(Records from a data collection)
··········

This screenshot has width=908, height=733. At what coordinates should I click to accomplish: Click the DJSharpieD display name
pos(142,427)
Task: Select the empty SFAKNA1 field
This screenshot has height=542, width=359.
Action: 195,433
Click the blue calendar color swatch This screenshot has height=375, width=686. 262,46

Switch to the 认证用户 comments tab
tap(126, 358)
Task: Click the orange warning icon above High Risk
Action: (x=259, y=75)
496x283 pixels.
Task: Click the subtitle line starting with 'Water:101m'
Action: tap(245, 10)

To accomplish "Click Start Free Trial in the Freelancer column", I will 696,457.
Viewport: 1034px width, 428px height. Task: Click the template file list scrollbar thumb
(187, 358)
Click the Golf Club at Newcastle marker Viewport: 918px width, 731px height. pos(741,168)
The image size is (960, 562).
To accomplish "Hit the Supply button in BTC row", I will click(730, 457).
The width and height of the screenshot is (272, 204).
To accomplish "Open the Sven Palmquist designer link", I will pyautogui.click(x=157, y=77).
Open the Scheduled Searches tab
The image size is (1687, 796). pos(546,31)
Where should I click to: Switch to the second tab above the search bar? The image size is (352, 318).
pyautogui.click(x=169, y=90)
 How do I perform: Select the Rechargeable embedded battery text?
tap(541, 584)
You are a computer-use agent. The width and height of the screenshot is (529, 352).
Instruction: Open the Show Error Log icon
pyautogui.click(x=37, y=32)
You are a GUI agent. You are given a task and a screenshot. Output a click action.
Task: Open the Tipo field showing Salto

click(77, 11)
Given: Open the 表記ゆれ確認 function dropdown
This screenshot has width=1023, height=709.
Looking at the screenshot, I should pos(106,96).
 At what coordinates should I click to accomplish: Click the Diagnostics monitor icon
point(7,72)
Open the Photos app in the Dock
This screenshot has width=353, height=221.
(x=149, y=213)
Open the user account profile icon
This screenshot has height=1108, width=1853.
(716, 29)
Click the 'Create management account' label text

··········

_Work order:_
Return only the lines between the one holding "The image size is (960, 562)." and the one holding "Given: Open the 表記ゆれ確認 function dropdown", inclusive, exactly as they appear above.

_Response to the task:_
The image size is (960, 562).
To accomplish "Hit the Supply button in BTC row", I will click(730, 457).
The width and height of the screenshot is (272, 204).
To accomplish "Open the Sven Palmquist designer link", I will pyautogui.click(x=157, y=77).
Open the Scheduled Searches tab
The image size is (1687, 796). pos(546,31)
Where should I click to: Switch to the second tab above the search bar? The image size is (352, 318).
pyautogui.click(x=169, y=90)
 How do I perform: Select the Rechargeable embedded battery text?
tap(541, 584)
You are a computer-use agent. The width and height of the screenshot is (529, 352).
Instruction: Open the Show Error Log icon
pyautogui.click(x=37, y=32)
You are a GUI agent. You are given a task and a screenshot. Output a click action.
Task: Open the Tipo field showing Salto

click(77, 11)
Given: Open the 表記ゆれ確認 function dropdown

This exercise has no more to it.